## Saved entries
----

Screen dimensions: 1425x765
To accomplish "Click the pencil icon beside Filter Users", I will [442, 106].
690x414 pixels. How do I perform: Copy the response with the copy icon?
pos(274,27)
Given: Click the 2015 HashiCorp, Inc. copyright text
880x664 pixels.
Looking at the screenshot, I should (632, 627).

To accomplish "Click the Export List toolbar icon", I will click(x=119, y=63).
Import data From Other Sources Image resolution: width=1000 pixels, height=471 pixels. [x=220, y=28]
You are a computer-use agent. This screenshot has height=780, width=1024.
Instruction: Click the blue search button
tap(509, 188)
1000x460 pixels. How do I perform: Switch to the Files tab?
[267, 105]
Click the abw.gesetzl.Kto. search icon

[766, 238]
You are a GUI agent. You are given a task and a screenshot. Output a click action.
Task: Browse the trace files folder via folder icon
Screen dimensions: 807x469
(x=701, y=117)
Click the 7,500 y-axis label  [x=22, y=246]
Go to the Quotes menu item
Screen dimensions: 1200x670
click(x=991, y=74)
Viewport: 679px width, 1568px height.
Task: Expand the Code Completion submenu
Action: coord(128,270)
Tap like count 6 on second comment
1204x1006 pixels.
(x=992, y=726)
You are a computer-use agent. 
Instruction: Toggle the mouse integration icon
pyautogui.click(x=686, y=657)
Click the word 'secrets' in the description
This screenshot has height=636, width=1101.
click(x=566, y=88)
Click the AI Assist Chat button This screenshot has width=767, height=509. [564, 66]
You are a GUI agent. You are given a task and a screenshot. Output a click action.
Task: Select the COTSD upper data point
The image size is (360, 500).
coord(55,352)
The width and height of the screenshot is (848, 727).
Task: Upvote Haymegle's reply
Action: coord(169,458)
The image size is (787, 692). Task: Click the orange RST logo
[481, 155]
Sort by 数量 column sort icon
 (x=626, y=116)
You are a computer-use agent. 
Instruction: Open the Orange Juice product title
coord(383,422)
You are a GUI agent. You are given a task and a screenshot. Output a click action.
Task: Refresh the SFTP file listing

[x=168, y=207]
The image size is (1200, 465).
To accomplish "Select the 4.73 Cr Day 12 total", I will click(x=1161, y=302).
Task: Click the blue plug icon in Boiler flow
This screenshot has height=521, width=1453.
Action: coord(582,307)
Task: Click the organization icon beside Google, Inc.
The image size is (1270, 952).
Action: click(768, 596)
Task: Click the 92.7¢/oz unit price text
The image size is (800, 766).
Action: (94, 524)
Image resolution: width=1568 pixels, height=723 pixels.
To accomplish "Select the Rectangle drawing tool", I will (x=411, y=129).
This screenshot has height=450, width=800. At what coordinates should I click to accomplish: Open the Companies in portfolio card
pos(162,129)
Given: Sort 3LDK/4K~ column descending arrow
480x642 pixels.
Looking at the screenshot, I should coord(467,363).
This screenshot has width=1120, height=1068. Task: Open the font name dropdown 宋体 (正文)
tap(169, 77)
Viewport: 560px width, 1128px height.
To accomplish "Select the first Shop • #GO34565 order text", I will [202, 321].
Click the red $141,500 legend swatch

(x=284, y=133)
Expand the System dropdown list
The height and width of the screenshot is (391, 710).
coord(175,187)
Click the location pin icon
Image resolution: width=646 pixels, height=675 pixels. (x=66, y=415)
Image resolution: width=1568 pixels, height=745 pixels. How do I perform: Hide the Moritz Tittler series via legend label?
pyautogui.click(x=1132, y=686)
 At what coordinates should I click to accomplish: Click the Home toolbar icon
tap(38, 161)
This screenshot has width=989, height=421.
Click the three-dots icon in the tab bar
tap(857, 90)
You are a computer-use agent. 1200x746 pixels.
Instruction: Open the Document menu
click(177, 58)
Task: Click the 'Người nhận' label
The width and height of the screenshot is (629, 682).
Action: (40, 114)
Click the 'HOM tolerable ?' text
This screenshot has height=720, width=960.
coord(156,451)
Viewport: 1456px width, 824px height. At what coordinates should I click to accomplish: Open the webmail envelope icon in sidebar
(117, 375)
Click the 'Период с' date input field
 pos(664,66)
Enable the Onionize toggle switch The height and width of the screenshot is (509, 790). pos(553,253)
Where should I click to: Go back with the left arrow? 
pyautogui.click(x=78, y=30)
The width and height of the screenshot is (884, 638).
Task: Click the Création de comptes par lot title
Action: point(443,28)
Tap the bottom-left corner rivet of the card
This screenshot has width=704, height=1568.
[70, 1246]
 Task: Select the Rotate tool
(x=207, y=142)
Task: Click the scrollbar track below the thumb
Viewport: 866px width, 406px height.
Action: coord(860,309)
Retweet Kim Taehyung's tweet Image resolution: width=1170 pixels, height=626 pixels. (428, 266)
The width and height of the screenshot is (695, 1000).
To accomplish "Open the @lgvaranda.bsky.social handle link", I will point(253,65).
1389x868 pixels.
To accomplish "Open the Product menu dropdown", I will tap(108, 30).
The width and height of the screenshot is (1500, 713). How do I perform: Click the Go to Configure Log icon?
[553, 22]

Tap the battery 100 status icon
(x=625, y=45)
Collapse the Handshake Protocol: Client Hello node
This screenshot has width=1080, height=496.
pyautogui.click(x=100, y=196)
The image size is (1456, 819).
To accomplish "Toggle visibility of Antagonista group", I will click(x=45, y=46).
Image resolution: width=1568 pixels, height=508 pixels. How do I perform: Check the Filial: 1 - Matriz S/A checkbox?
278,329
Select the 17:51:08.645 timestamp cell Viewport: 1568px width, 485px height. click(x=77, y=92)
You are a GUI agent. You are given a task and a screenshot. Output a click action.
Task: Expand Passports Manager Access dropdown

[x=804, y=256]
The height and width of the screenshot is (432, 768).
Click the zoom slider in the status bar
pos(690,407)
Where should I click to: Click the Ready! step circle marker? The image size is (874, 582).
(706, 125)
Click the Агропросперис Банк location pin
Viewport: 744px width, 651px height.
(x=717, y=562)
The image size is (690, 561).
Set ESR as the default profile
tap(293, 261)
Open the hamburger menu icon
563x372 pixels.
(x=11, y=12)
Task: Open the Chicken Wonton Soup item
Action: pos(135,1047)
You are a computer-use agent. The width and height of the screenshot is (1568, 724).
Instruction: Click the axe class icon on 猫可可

----

## ABOUT THIS TASK
Output the records above exactly as written.

## THE COMPLETED TASK
Screen dimensions: 1425x765
To accomplish "Click the pencil icon beside Filter Users", I will [442, 106].
690x414 pixels. How do I perform: Copy the response with the copy icon?
pos(274,27)
Given: Click the 2015 HashiCorp, Inc. copyright text
880x664 pixels.
Looking at the screenshot, I should (632, 627).

To accomplish "Click the Export List toolbar icon", I will click(x=119, y=63).
Import data From Other Sources Image resolution: width=1000 pixels, height=471 pixels. [x=220, y=28]
You are a computer-use agent. This screenshot has height=780, width=1024.
Instruction: Click the blue search button
tap(509, 188)
1000x460 pixels. How do I perform: Switch to the Files tab?
[267, 105]
Click the abw.gesetzl.Kto. search icon

[766, 238]
You are a GUI agent. You are given a task and a screenshot. Output a click action.
Task: Browse the trace files folder via folder icon
Screen dimensions: 807x469
(x=701, y=117)
Click the 7,500 y-axis label  [x=22, y=246]
Go to the Quotes menu item
Screen dimensions: 1200x670
click(x=991, y=74)
Viewport: 679px width, 1568px height.
Task: Expand the Code Completion submenu
Action: coord(128,270)
Tap like count 6 on second comment
1204x1006 pixels.
(x=992, y=726)
You are a computer-use agent. 
Instruction: Toggle the mouse integration icon
pyautogui.click(x=686, y=657)
Click the word 'secrets' in the description
This screenshot has height=636, width=1101.
click(x=566, y=88)
Click the AI Assist Chat button This screenshot has width=767, height=509. [564, 66]
You are a GUI agent. You are given a task and a screenshot. Output a click action.
Task: Select the COTSD upper data point
The image size is (360, 500).
coord(55,352)
The width and height of the screenshot is (848, 727).
Task: Upvote Haymegle's reply
Action: coord(169,458)
The image size is (787, 692). Task: Click the orange RST logo
[481, 155]
Sort by 数量 column sort icon
 (x=626, y=116)
You are a computer-use agent. 
Instruction: Open the Orange Juice product title
coord(383,422)
You are a GUI agent. You are given a task and a screenshot. Output a click action.
Task: Refresh the SFTP file listing

[x=168, y=207]
The image size is (1200, 465).
To accomplish "Select the 4.73 Cr Day 12 total", I will click(x=1161, y=302).
Task: Click the blue plug icon in Boiler flow
This screenshot has height=521, width=1453.
Action: coord(582,307)
Task: Click the organization icon beside Google, Inc.
The image size is (1270, 952).
Action: click(768, 596)
Task: Click the 92.7¢/oz unit price text
The image size is (800, 766).
Action: (94, 524)
Image resolution: width=1568 pixels, height=723 pixels.
To accomplish "Select the Rectangle drawing tool", I will (x=411, y=129).
This screenshot has height=450, width=800. At what coordinates should I click to accomplish: Open the Companies in portfolio card
pos(162,129)
Given: Sort 3LDK/4K~ column descending arrow
480x642 pixels.
Looking at the screenshot, I should coord(467,363).
This screenshot has width=1120, height=1068. Task: Open the font name dropdown 宋体 (正文)
tap(169, 77)
Viewport: 560px width, 1128px height.
To accomplish "Select the first Shop • #GO34565 order text", I will [202, 321].
Click the red $141,500 legend swatch

(x=284, y=133)
Expand the System dropdown list
The height and width of the screenshot is (391, 710).
coord(175,187)
Click the location pin icon
Image resolution: width=646 pixels, height=675 pixels. (x=66, y=415)
Image resolution: width=1568 pixels, height=745 pixels. How do I perform: Hide the Moritz Tittler series via legend label?
pyautogui.click(x=1132, y=686)
 At what coordinates should I click to accomplish: Click the Home toolbar icon
tap(38, 161)
This screenshot has width=989, height=421.
Click the three-dots icon in the tab bar
tap(857, 90)
You are a computer-use agent. 1200x746 pixels.
Instruction: Open the Document menu
click(177, 58)
Task: Click the 'Người nhận' label
The width and height of the screenshot is (629, 682).
Action: (40, 114)
Click the 'HOM tolerable ?' text
This screenshot has height=720, width=960.
coord(156,451)
Viewport: 1456px width, 824px height. At what coordinates should I click to accomplish: Open the webmail envelope icon in sidebar
(117, 375)
Click the 'Период с' date input field
 pos(664,66)
Enable the Onionize toggle switch The height and width of the screenshot is (509, 790). pos(553,253)
Where should I click to: Go back with the left arrow? 
pyautogui.click(x=78, y=30)
The width and height of the screenshot is (884, 638).
Task: Click the Création de comptes par lot title
Action: point(443,28)
Tap the bottom-left corner rivet of the card
This screenshot has width=704, height=1568.
[70, 1246]
 Task: Select the Rotate tool
(x=207, y=142)
Task: Click the scrollbar track below the thumb
Viewport: 866px width, 406px height.
Action: coord(860,309)
Retweet Kim Taehyung's tweet Image resolution: width=1170 pixels, height=626 pixels. (428, 266)
The width and height of the screenshot is (695, 1000).
To accomplish "Open the @lgvaranda.bsky.social handle link", I will point(253,65).
1389x868 pixels.
To accomplish "Open the Product menu dropdown", I will tap(108, 30).
The width and height of the screenshot is (1500, 713). How do I perform: Click the Go to Configure Log icon?
[553, 22]

Tap the battery 100 status icon
(x=625, y=45)
Collapse the Handshake Protocol: Client Hello node
This screenshot has width=1080, height=496.
pyautogui.click(x=100, y=196)
The image size is (1456, 819).
To accomplish "Toggle visibility of Antagonista group", I will click(x=45, y=46).
Image resolution: width=1568 pixels, height=508 pixels. How do I perform: Check the Filial: 1 - Matriz S/A checkbox?
278,329
Select the 17:51:08.645 timestamp cell Viewport: 1568px width, 485px height. click(x=77, y=92)
You are a GUI agent. You are given a task and a screenshot. Output a click action.
Task: Expand Passports Manager Access dropdown

[x=804, y=256]
The height and width of the screenshot is (432, 768).
Click the zoom slider in the status bar
pos(690,407)
Where should I click to: Click the Ready! step circle marker? The image size is (874, 582).
(706, 125)
Click the Агропросперис Банк location pin
Viewport: 744px width, 651px height.
(x=717, y=562)
The image size is (690, 561).
Set ESR as the default profile
tap(293, 261)
Open the hamburger menu icon
563x372 pixels.
(x=11, y=12)
Task: Open the Chicken Wonton Soup item
Action: pos(135,1047)
You are a computer-use agent. The width and height of the screenshot is (1568, 724).
Instruction: Click the axe class icon on 猫可可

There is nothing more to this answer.